## Information shown
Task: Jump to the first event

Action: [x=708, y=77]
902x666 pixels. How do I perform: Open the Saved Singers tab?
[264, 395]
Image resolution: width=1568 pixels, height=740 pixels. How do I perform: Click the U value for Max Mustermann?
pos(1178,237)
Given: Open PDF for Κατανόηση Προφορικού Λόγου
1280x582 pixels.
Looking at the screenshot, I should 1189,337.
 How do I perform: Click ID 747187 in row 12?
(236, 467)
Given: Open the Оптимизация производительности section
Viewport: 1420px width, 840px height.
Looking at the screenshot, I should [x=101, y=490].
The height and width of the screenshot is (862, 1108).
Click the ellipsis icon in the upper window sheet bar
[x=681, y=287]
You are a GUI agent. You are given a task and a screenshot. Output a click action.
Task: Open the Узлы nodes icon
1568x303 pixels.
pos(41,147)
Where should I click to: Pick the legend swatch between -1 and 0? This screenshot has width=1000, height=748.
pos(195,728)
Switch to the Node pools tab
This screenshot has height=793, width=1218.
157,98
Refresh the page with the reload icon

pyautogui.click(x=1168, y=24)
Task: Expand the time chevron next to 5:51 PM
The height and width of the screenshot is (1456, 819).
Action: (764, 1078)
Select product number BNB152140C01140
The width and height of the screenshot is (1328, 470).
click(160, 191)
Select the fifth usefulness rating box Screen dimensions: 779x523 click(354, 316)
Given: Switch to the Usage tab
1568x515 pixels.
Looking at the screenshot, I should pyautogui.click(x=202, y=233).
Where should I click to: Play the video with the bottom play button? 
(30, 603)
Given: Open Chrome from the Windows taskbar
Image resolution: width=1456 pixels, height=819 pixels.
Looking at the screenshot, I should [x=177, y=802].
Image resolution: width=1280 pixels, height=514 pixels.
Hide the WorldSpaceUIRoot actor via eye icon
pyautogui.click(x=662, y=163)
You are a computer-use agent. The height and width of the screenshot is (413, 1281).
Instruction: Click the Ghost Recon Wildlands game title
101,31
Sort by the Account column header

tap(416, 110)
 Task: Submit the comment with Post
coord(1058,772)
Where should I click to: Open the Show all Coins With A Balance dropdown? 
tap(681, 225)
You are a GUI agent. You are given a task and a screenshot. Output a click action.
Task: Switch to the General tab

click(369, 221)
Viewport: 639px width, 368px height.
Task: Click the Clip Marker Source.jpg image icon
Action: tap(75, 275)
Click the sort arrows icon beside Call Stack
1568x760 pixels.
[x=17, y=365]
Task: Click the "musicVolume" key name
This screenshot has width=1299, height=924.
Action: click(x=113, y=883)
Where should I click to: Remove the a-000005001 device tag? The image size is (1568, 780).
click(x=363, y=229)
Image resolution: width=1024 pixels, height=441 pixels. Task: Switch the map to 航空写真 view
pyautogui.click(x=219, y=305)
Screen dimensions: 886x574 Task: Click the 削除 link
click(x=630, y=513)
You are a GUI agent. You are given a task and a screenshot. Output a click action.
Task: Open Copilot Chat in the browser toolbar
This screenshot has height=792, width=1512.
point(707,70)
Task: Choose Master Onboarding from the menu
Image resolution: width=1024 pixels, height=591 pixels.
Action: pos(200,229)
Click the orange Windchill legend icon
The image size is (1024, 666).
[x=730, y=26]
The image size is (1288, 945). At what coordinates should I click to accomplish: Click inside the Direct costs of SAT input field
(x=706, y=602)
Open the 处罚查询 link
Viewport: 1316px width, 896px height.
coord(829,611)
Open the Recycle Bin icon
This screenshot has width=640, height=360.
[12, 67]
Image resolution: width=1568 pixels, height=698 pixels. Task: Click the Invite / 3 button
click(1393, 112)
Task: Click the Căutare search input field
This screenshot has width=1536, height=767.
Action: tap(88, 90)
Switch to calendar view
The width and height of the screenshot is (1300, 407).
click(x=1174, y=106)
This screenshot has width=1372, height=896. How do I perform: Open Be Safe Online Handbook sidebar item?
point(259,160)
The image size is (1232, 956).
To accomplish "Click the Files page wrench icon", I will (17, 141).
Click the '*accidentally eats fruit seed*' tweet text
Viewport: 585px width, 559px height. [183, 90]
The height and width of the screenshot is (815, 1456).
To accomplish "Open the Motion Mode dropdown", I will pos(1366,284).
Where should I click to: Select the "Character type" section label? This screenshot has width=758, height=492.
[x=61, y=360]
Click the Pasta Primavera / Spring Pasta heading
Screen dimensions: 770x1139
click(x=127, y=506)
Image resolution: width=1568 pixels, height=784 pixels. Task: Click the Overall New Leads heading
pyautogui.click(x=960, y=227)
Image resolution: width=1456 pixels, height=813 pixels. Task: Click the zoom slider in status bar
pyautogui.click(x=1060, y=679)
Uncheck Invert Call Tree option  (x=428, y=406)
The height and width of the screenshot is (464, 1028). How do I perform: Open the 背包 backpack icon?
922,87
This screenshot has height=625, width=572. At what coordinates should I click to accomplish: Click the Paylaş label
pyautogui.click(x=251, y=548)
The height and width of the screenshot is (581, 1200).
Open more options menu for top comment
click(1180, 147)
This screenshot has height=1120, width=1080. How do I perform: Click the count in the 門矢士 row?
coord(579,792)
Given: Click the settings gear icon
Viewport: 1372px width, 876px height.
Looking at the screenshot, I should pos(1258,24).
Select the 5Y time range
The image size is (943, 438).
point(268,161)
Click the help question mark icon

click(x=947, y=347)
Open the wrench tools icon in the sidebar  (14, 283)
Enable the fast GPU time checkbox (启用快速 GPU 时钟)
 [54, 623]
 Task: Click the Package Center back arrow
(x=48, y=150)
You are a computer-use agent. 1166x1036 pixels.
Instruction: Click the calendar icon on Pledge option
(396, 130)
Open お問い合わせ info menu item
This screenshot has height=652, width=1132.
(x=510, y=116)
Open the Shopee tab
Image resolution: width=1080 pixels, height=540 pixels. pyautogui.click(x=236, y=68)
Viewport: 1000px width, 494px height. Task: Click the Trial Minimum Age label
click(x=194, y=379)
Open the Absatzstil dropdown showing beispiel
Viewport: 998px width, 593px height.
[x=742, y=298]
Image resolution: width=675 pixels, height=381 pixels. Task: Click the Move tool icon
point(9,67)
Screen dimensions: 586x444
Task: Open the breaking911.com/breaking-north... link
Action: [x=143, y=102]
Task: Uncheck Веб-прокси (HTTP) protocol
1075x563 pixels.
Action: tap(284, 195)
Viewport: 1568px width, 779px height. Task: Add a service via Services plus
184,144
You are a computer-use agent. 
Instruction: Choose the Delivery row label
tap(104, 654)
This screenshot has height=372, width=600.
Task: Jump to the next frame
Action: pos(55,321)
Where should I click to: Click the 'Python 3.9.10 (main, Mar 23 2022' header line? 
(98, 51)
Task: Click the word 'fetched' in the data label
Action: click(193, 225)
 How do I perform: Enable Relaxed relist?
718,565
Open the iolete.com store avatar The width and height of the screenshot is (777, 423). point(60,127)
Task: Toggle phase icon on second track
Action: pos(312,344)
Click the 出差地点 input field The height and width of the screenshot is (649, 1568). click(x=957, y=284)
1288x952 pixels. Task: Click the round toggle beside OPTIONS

## Exercise objective
Copy all of the data above line for line, with no changes.

## Problem solution
Task: Jump to the first event

Action: [x=708, y=77]
902x666 pixels. How do I perform: Open the Saved Singers tab?
[264, 395]
Image resolution: width=1568 pixels, height=740 pixels. How do I perform: Click the U value for Max Mustermann?
pos(1178,237)
Given: Open PDF for Κατανόηση Προφορικού Λόγου
1280x582 pixels.
Looking at the screenshot, I should 1189,337.
 How do I perform: Click ID 747187 in row 12?
(236, 467)
Given: Open the Оптимизация производительности section
Viewport: 1420px width, 840px height.
Looking at the screenshot, I should [x=101, y=490].
The height and width of the screenshot is (862, 1108).
Click the ellipsis icon in the upper window sheet bar
[x=681, y=287]
You are a GUI agent. You are given a task and a screenshot. Output a click action.
Task: Open the Узлы nodes icon
1568x303 pixels.
pos(41,147)
Where should I click to: Pick the legend swatch between -1 and 0? This screenshot has width=1000, height=748.
pos(195,728)
Switch to the Node pools tab
This screenshot has height=793, width=1218.
157,98
Refresh the page with the reload icon

pyautogui.click(x=1168, y=24)
Task: Expand the time chevron next to 5:51 PM
The height and width of the screenshot is (1456, 819).
Action: (764, 1078)
Select product number BNB152140C01140
The width and height of the screenshot is (1328, 470).
click(160, 191)
Select the fifth usefulness rating box Screen dimensions: 779x523 click(354, 316)
Given: Switch to the Usage tab
1568x515 pixels.
Looking at the screenshot, I should pyautogui.click(x=202, y=233).
Where should I click to: Play the video with the bottom play button? 
(30, 603)
Given: Open Chrome from the Windows taskbar
Image resolution: width=1456 pixels, height=819 pixels.
Looking at the screenshot, I should [x=177, y=802].
Image resolution: width=1280 pixels, height=514 pixels.
Hide the WorldSpaceUIRoot actor via eye icon
pyautogui.click(x=662, y=163)
You are a computer-use agent. The height and width of the screenshot is (413, 1281).
Instruction: Click the Ghost Recon Wildlands game title
101,31
Sort by the Account column header

tap(416, 110)
 Task: Submit the comment with Post
coord(1058,772)
Where should I click to: Open the Show all Coins With A Balance dropdown? 
tap(681, 225)
You are a GUI agent. You are given a task and a screenshot. Output a click action.
Task: Switch to the General tab

click(369, 221)
Viewport: 639px width, 368px height.
Task: Click the Clip Marker Source.jpg image icon
Action: tap(75, 275)
Click the sort arrows icon beside Call Stack
1568x760 pixels.
[x=17, y=365]
Task: Click the "musicVolume" key name
This screenshot has width=1299, height=924.
Action: click(x=113, y=883)
Where should I click to: Remove the a-000005001 device tag? The image size is (1568, 780).
click(x=363, y=229)
Image resolution: width=1024 pixels, height=441 pixels. Task: Switch the map to 航空写真 view
pyautogui.click(x=219, y=305)
Screen dimensions: 886x574 Task: Click the 削除 link
click(x=630, y=513)
You are a GUI agent. You are given a task and a screenshot. Output a click action.
Task: Open Copilot Chat in the browser toolbar
This screenshot has height=792, width=1512.
point(707,70)
Task: Choose Master Onboarding from the menu
Image resolution: width=1024 pixels, height=591 pixels.
Action: pos(200,229)
Click the orange Windchill legend icon
The image size is (1024, 666).
[x=730, y=26]
The image size is (1288, 945). At what coordinates should I click to accomplish: Click inside the Direct costs of SAT input field
(x=706, y=602)
Open the 处罚查询 link
Viewport: 1316px width, 896px height.
coord(829,611)
Open the Recycle Bin icon
This screenshot has width=640, height=360.
[12, 67]
Image resolution: width=1568 pixels, height=698 pixels. Task: Click the Invite / 3 button
click(1393, 112)
Task: Click the Căutare search input field
This screenshot has width=1536, height=767.
Action: tap(88, 90)
Switch to calendar view
The width and height of the screenshot is (1300, 407).
click(x=1174, y=106)
This screenshot has width=1372, height=896. How do I perform: Open Be Safe Online Handbook sidebar item?
point(259,160)
The image size is (1232, 956).
To accomplish "Click the Files page wrench icon", I will (17, 141).
Click the '*accidentally eats fruit seed*' tweet text
Viewport: 585px width, 559px height. [183, 90]
The height and width of the screenshot is (815, 1456).
To accomplish "Open the Motion Mode dropdown", I will pos(1366,284).
Where should I click to: Select the "Character type" section label? This screenshot has width=758, height=492.
[x=61, y=360]
Click the Pasta Primavera / Spring Pasta heading
Screen dimensions: 770x1139
click(x=127, y=506)
Image resolution: width=1568 pixels, height=784 pixels. Task: Click the Overall New Leads heading
pyautogui.click(x=960, y=227)
Image resolution: width=1456 pixels, height=813 pixels. Task: Click the zoom slider in status bar
pyautogui.click(x=1060, y=679)
Uncheck Invert Call Tree option  (x=428, y=406)
The height and width of the screenshot is (464, 1028). How do I perform: Open the 背包 backpack icon?
922,87
This screenshot has height=625, width=572. At what coordinates should I click to accomplish: Click the Paylaş label
pyautogui.click(x=251, y=548)
The height and width of the screenshot is (581, 1200).
Open more options menu for top comment
click(1180, 147)
This screenshot has height=1120, width=1080. How do I perform: Click the count in the 門矢士 row?
coord(579,792)
Given: Click the settings gear icon
Viewport: 1372px width, 876px height.
Looking at the screenshot, I should pos(1258,24).
Select the 5Y time range
The image size is (943, 438).
point(268,161)
Click the help question mark icon

click(x=947, y=347)
Open the wrench tools icon in the sidebar  (14, 283)
Enable the fast GPU time checkbox (启用快速 GPU 时钟)
 [54, 623]
 Task: Click the Package Center back arrow
(x=48, y=150)
You are a computer-use agent. 1166x1036 pixels.
Instruction: Click the calendar icon on Pledge option
(396, 130)
Open お問い合わせ info menu item
This screenshot has height=652, width=1132.
(x=510, y=116)
Open the Shopee tab
Image resolution: width=1080 pixels, height=540 pixels. pyautogui.click(x=236, y=68)
Viewport: 1000px width, 494px height. Task: Click the Trial Minimum Age label
click(x=194, y=379)
Open the Absatzstil dropdown showing beispiel
Viewport: 998px width, 593px height.
[x=742, y=298]
Image resolution: width=675 pixels, height=381 pixels. Task: Click the Move tool icon
point(9,67)
Screen dimensions: 586x444
Task: Open the breaking911.com/breaking-north... link
Action: [x=143, y=102]
Task: Uncheck Веб-прокси (HTTP) protocol
1075x563 pixels.
Action: tap(284, 195)
Viewport: 1568px width, 779px height. Task: Add a service via Services plus
184,144
You are a computer-use agent. 
Instruction: Choose the Delivery row label
tap(104, 654)
This screenshot has height=372, width=600.
Task: Jump to the next frame
Action: pos(55,321)
Where should I click to: Click the 'Python 3.9.10 (main, Mar 23 2022' header line? 
(98, 51)
Task: Click the word 'fetched' in the data label
Action: click(193, 225)
 How do I perform: Enable Relaxed relist?
718,565
Open the iolete.com store avatar The width and height of the screenshot is (777, 423). point(60,127)
Task: Toggle phase icon on second track
Action: pos(312,344)
Click the 出差地点 input field The height and width of the screenshot is (649, 1568). click(x=957, y=284)
1288x952 pixels. Task: Click the round toggle beside OPTIONS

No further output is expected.